Lettere in redazione
Un appello a Napolitano perché non si dimetta
Vorrei rivolgere tramite il settimanale un appello al presidente della Repubblica, Giorgio Napolitano perché abbandoni ogni proposito di resa, di dimissioni, in nome di quelle gravi parole che il Presidente, ha voluto indirizzare al Paese con l’esortazione ad una «larga mobilitazione comune» volta a recuperare e rafforzare valori portati della convivenza civile come il rispetto delle Istituzioni, la valorizzazione del merito e della cultura, la consapevolezza del bene comune». Da orfani tutto sarebbe più difficile. E quell’onda «eversiva» quanto travolgente e per tanti aspetti inarrestabile dell’antipolitica troverebbe ulteriore aria per le proprie vele.

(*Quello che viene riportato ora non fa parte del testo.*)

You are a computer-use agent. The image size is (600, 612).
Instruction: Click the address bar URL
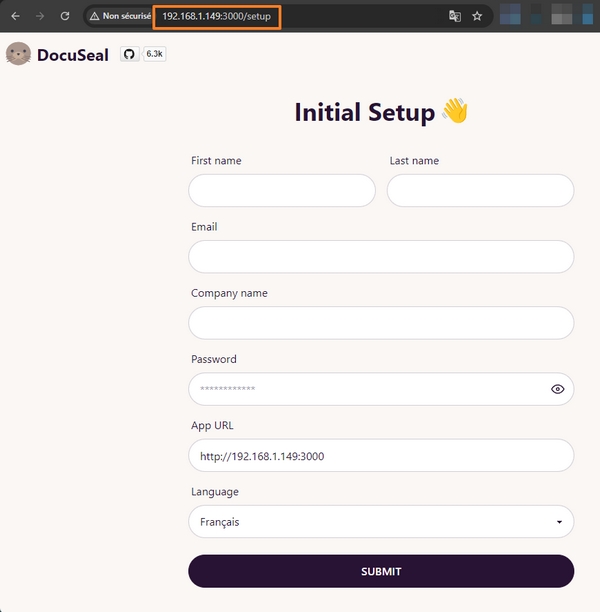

Chi ha giudizio lo utilizzi, per il bene proprio e degli altri! Questo è ciò che raccomanda la nostra tradizione cultural-popolare che rimane, in questa depressione morale, un segnale di direzione sicuro. In fondo molte sono le questioni da portare in porto: c’è una crisi da vincere, c’è un cambiamento costituzionale ed istituzionale da ultimare (possibilmente senza grandi rimpianti o pentimenti), c’è un Paese da rifondare. Sfide che hanno l’indispensabile esigenza della sua saggezza, della sua esperienza e della sua tenacia. Viviamo una stagione in cui la politica è stata distrutta per buona parte dalla partitocrazia dell’ultimo ventennio del secolo scorso, ma anche, da una furia giustizialista che ha sterminato un patrimonio di storia politica (a cui deve essere comunque riconosciuto il merito di aver risollevato l’Italia in rovina del dopoguerra) senza intaccare minimamente le radici culturali e materiali del malaffare che, per contro, ha continuato a radicarsi nel tessuto sociale e politico del Paese. Un aspetto, quest’ultimo, che ha contribuito in modo forse decisivo al «fallimento» della cosiddetta Seconda Repubblica: distruggere senza estirpare ecco il vero limite di una travagliata transizione che dalla partitocrazia ha condotto alla «terra di mezzo».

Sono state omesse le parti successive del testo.